Copy out every line holding the string "computer" from the records below.

*****

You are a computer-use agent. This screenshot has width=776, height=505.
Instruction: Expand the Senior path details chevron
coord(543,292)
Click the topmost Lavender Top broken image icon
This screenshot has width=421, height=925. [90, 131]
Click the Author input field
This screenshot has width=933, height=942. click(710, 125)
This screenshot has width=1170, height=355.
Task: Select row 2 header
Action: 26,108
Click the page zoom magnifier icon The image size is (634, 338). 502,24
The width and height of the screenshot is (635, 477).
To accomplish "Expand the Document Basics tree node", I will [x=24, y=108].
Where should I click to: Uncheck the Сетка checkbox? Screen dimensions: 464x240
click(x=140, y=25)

*****

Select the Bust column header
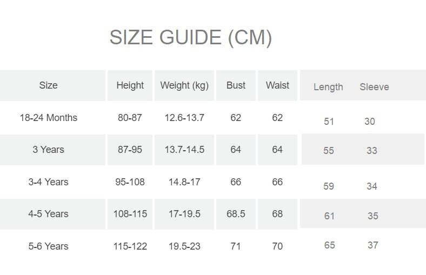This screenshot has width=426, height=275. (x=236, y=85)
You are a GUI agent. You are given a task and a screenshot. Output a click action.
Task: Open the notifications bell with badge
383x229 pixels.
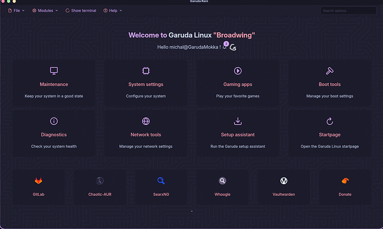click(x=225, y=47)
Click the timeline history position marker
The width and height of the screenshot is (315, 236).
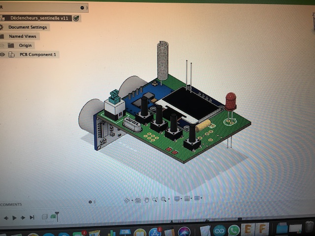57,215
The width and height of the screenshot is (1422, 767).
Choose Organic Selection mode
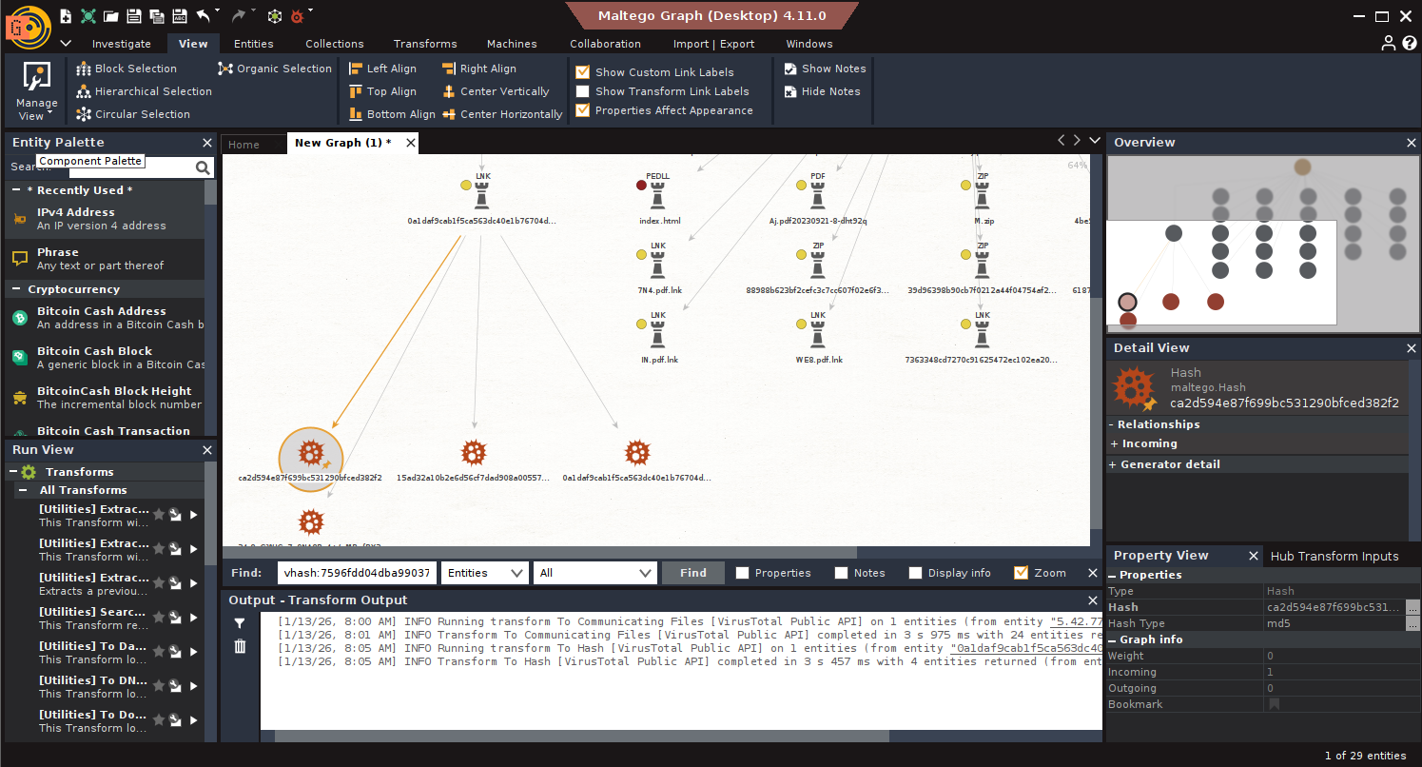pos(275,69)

*****

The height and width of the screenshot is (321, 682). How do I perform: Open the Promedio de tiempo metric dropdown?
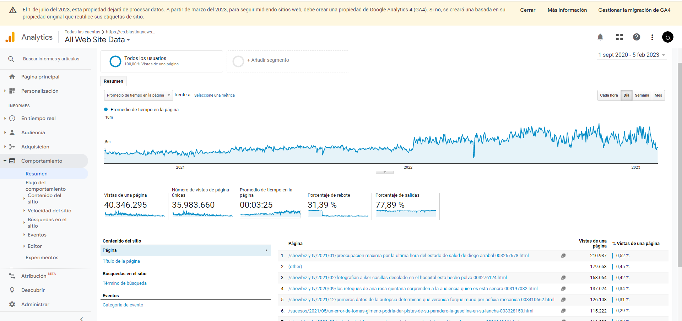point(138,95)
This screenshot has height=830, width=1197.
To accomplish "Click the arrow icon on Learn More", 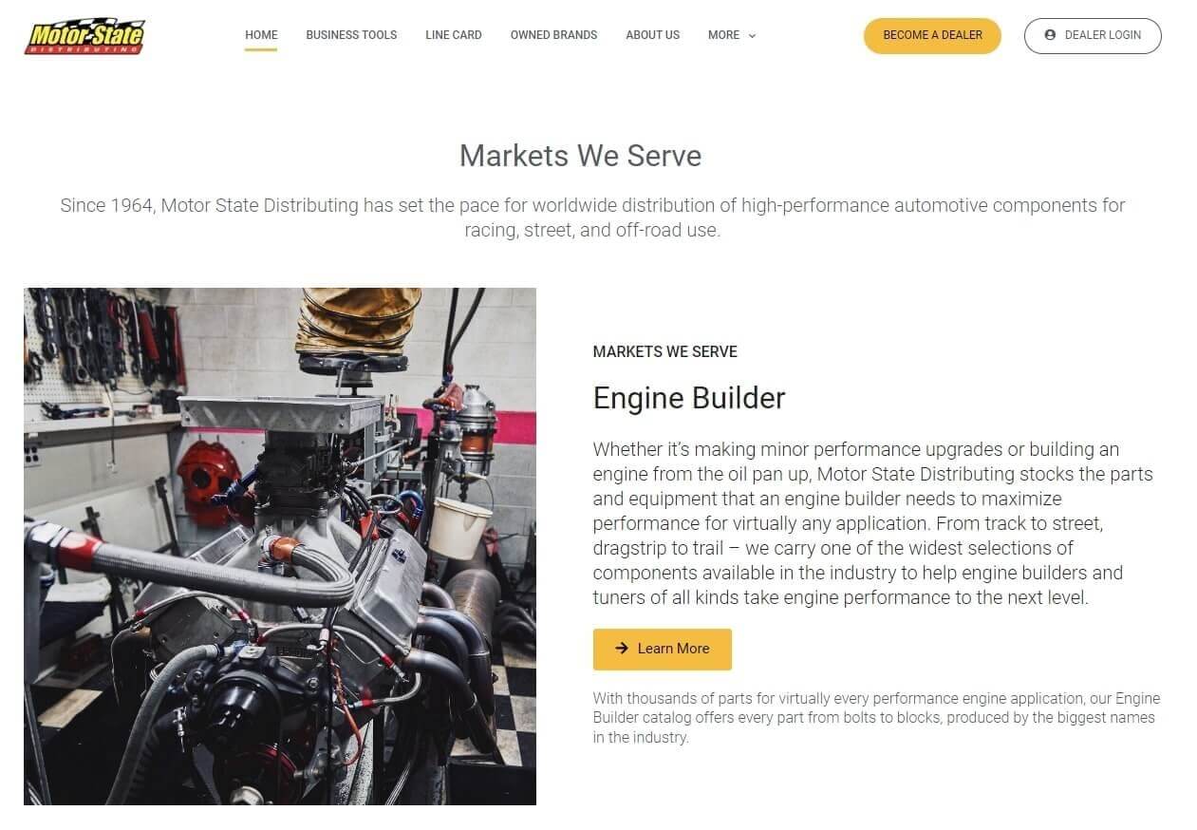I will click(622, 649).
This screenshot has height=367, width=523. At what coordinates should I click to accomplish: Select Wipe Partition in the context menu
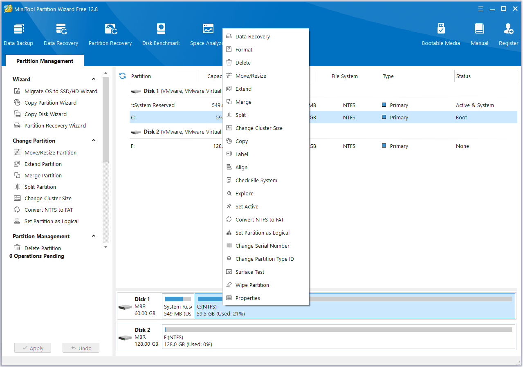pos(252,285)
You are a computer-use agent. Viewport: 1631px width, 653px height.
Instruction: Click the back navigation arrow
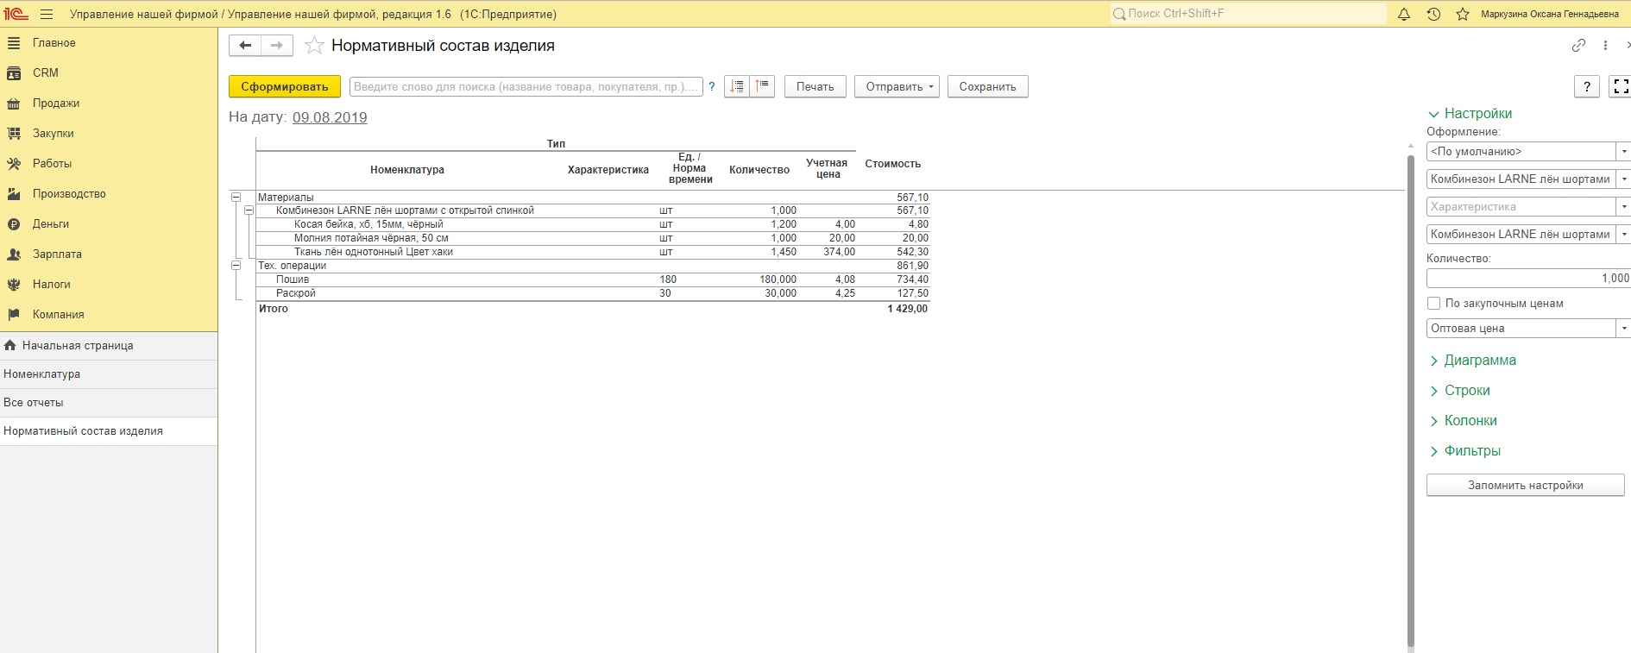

*****

**Exercise output**
You are a computer-use agent. This screenshot has width=776, height=505.
You are a computer-use agent. Viewport: 1631px width, 653px height.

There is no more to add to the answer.